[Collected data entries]
======

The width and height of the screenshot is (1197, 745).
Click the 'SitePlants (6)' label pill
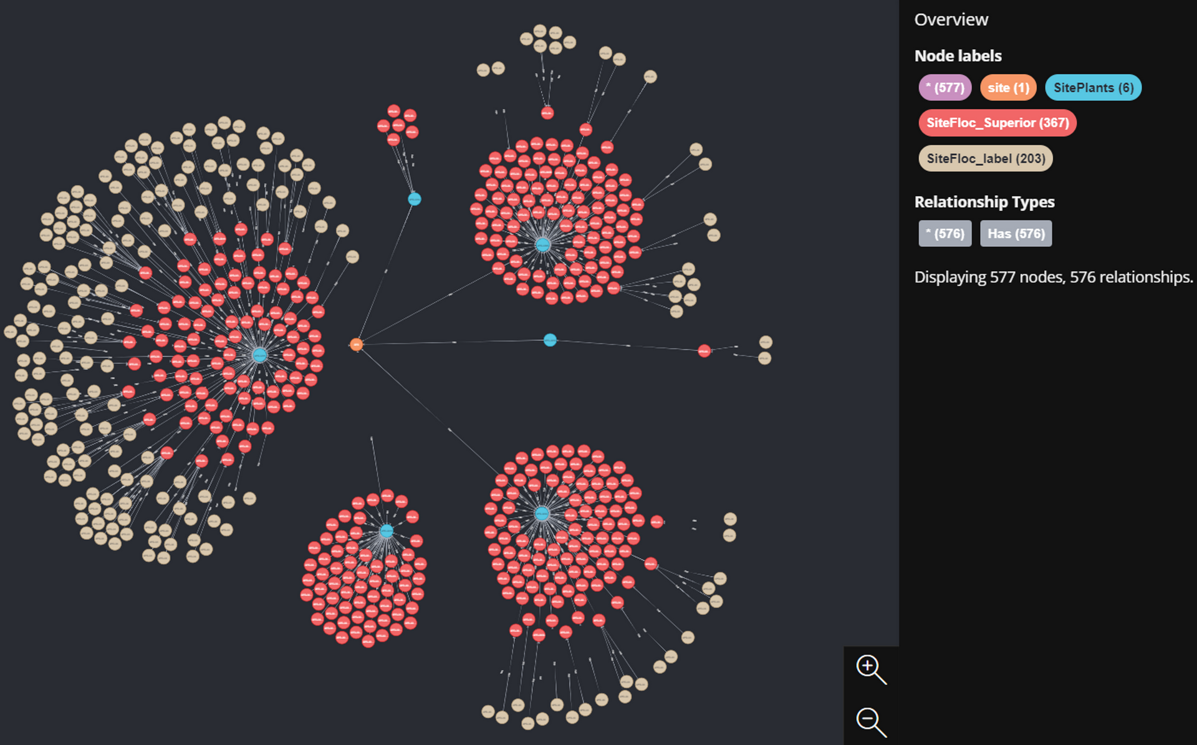point(1093,88)
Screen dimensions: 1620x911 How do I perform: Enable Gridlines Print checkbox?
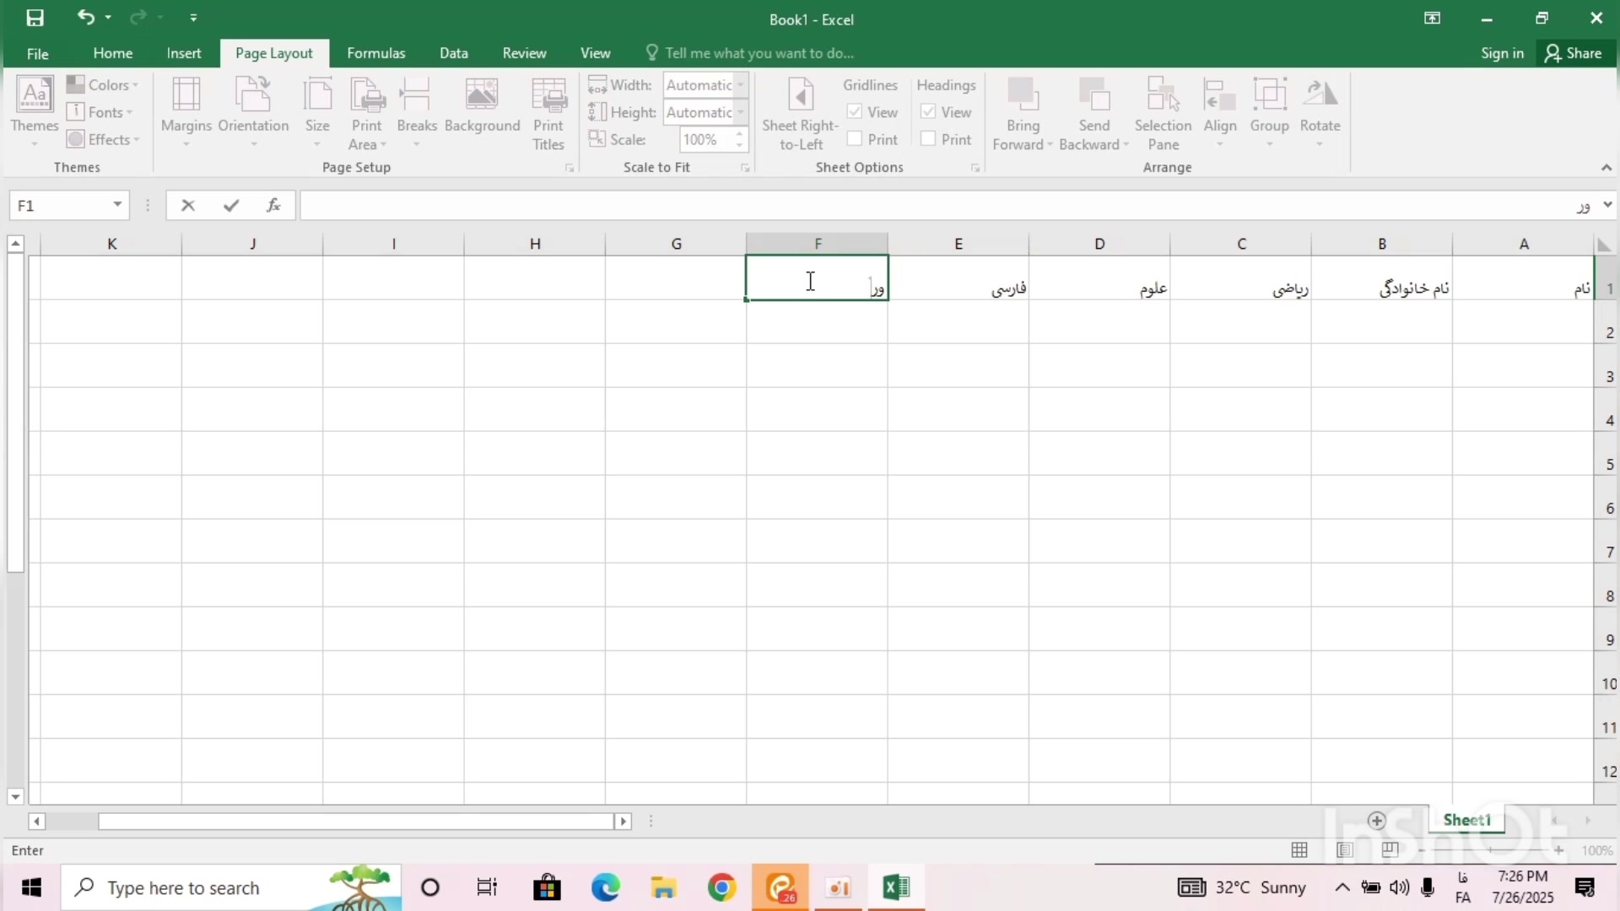click(x=855, y=139)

======

WORK INSTRUCTIONS:
Nothing but the lines from the line holding "Screen dimensions: 1620x911" through the last line of the entries above is to be reproduced, exactly and without pictures.

RESPONSE BELOW:
Screen dimensions: 1620x911 How do I perform: Enable Gridlines Print checkbox?
click(x=855, y=139)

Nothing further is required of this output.